Exercise »
The entries that follow must be given again exactly, with no pictures kept.

[Source records]

————

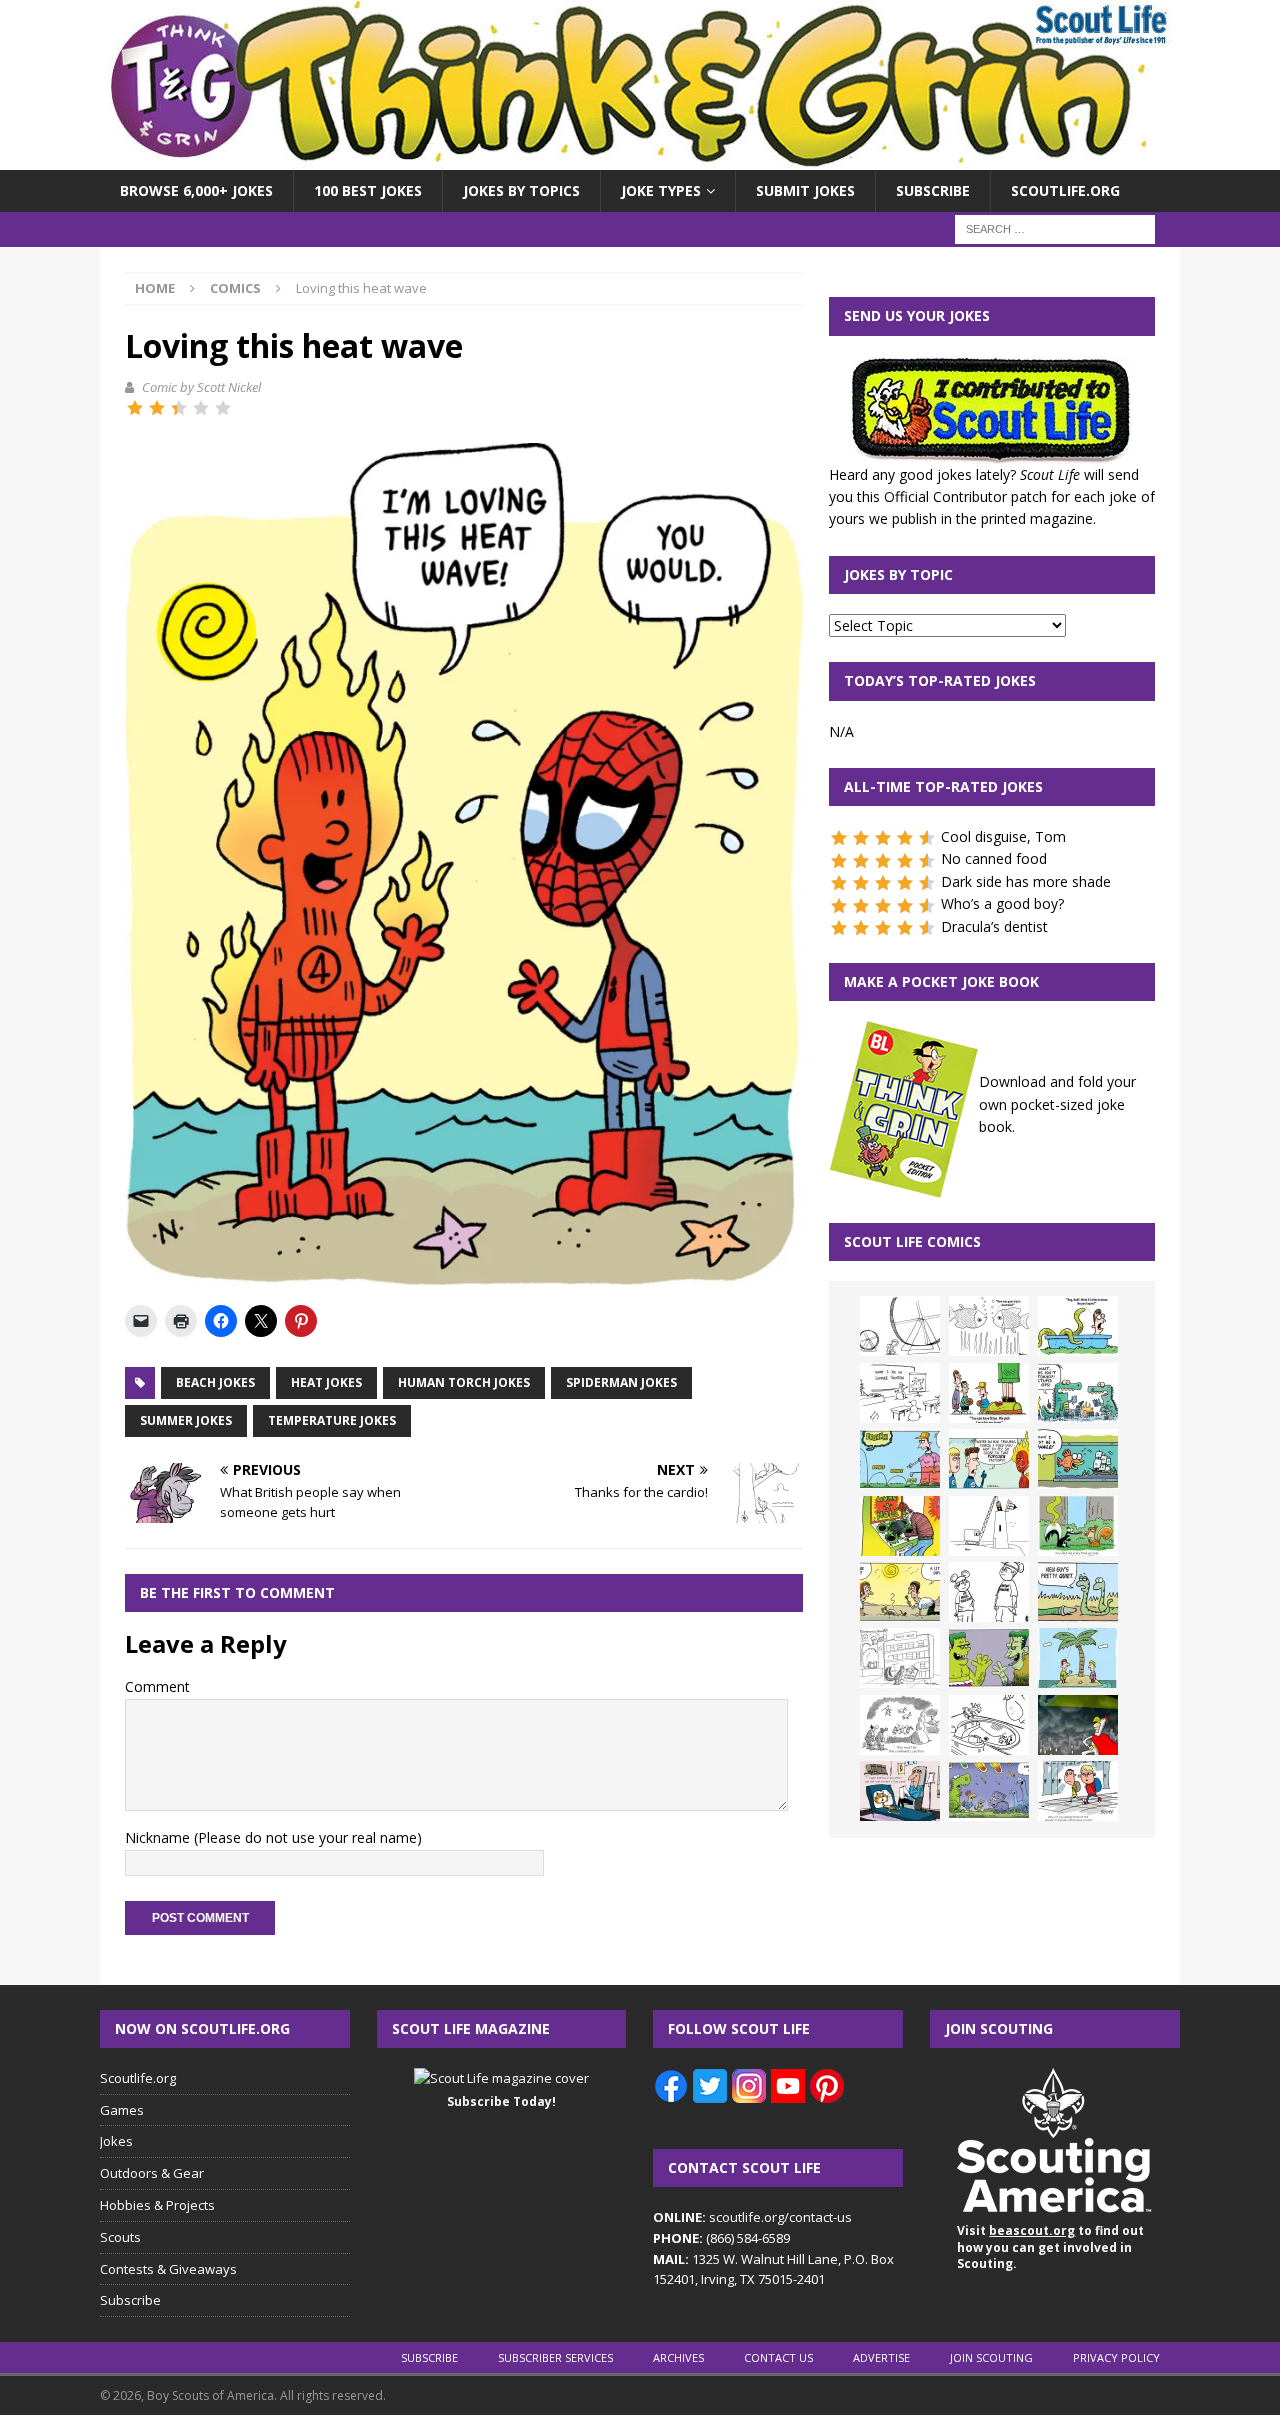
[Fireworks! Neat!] (989, 1791)
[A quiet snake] (1078, 1592)
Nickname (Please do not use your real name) (273, 1837)
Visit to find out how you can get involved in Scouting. (1050, 2247)
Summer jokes (186, 1420)
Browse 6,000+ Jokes (196, 190)
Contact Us (778, 2357)
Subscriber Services (555, 2357)
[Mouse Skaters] (989, 1725)
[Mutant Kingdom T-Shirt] (989, 1592)
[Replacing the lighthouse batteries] (989, 1526)
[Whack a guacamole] (900, 1526)
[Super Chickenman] (1078, 1725)
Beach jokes (215, 1382)
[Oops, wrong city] (1078, 1393)
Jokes (116, 2141)
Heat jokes (326, 1382)
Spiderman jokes (621, 1382)
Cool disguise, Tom (1003, 836)
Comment (157, 1686)
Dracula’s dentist (994, 926)
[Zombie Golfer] (900, 1459)
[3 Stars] (179, 408)
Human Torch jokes (464, 1382)
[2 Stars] (157, 408)
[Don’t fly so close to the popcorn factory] (989, 1459)
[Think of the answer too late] (1078, 1791)
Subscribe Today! (501, 2101)
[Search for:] (1055, 228)
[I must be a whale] (1078, 1459)
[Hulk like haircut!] (989, 1658)
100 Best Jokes (368, 190)
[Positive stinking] (900, 1658)
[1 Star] (135, 408)
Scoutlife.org (1065, 190)
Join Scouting (991, 2357)
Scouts (120, 2237)
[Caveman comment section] (900, 1725)
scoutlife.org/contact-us (752, 2217)
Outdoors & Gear (152, 2173)
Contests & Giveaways (168, 2269)
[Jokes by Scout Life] (640, 158)
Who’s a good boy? (1002, 903)
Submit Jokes (805, 190)
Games (122, 2110)
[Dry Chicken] (900, 1592)
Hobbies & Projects (157, 2205)
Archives (678, 2357)
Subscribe (933, 190)
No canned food (994, 858)
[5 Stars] (223, 408)
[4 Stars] (201, 408)
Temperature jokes (332, 1420)
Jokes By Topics (521, 190)
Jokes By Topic (898, 574)
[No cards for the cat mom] (900, 1791)
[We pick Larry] (989, 1393)
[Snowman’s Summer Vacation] (900, 1393)
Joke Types (661, 190)
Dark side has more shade (1026, 881)
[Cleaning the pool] (1078, 1326)
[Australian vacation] (989, 1326)
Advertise (881, 2357)
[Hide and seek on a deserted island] (1078, 1658)
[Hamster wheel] (900, 1326)
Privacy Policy (1116, 2357)
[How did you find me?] (1078, 1526)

————

Problem solution »
[Fireworks! Neat!] (989, 1791)
[A quiet snake] (1078, 1592)
Nickname (Please do not use your real name) (273, 1837)
Visit to find out how you can get involved in Scouting. (1050, 2247)
Summer jokes (186, 1420)
Browse 6,000+ Jokes (196, 190)
Contact Us (778, 2357)
Subscriber Services (555, 2357)
[Mouse Skaters] (989, 1725)
[Mutant Kingdom T-Shirt] (989, 1592)
[Replacing the lighthouse batteries] (989, 1526)
[Whack a guacamole] (900, 1526)
[Super Chickenman] (1078, 1725)
Beach jokes (215, 1382)
[Oops, wrong city] (1078, 1393)
Jokes (116, 2141)
Heat jokes (326, 1382)
Spiderman jokes (621, 1382)
Cool disguise, Tom (1003, 836)
Comment (157, 1686)
Dracula’s dentist (994, 926)
[Zombie Golfer] (900, 1459)
[3 Stars] (179, 408)
Human Torch jokes (464, 1382)
[2 Stars] (157, 408)
[Don’t fly so close to the popcorn factory] (989, 1459)
[Think of the answer too late] (1078, 1791)
Subscribe Today! (501, 2101)
[Search for:] (1055, 228)
[I must be a whale] (1078, 1459)
[Hulk like haircut!] (989, 1658)
100 Best Jokes (368, 190)
[Positive stinking] (900, 1658)
[1 Star] (135, 408)
Scoutlife.org (1065, 190)
Join Scouting (991, 2357)
Scouts (120, 2237)
[Caveman comment section] (900, 1725)
scoutlife.org/contact-us (752, 2217)
Outdoors & Gear (152, 2173)
Contests & Giveaways (168, 2269)
[Jokes by Scout Life] (640, 158)
Who’s a good boy? (1002, 903)
Submit Jokes (805, 190)
Games (122, 2110)
[Dry Chicken] (900, 1592)
Hobbies & Projects (157, 2205)
Archives (678, 2357)
Subscribe (933, 190)
No canned food (994, 858)
[5 Stars] (223, 408)
[4 Stars] (201, 408)
Temperature jokes (332, 1420)
Jokes By Topics (521, 190)
Jokes By Topic (898, 574)
[No cards for the cat mom] (900, 1791)
[We pick Larry] (989, 1393)
[Snowman’s Summer Vacation] (900, 1393)
Joke Types (661, 190)
Dark side has more shade (1026, 881)
[Cleaning the pool] (1078, 1326)
[Australian vacation] (989, 1326)
Advertise (881, 2357)
[Hide and seek on a deserted island] (1078, 1658)
[Hamster wheel] (900, 1326)
Privacy Policy (1116, 2357)
[How did you find me?] (1078, 1526)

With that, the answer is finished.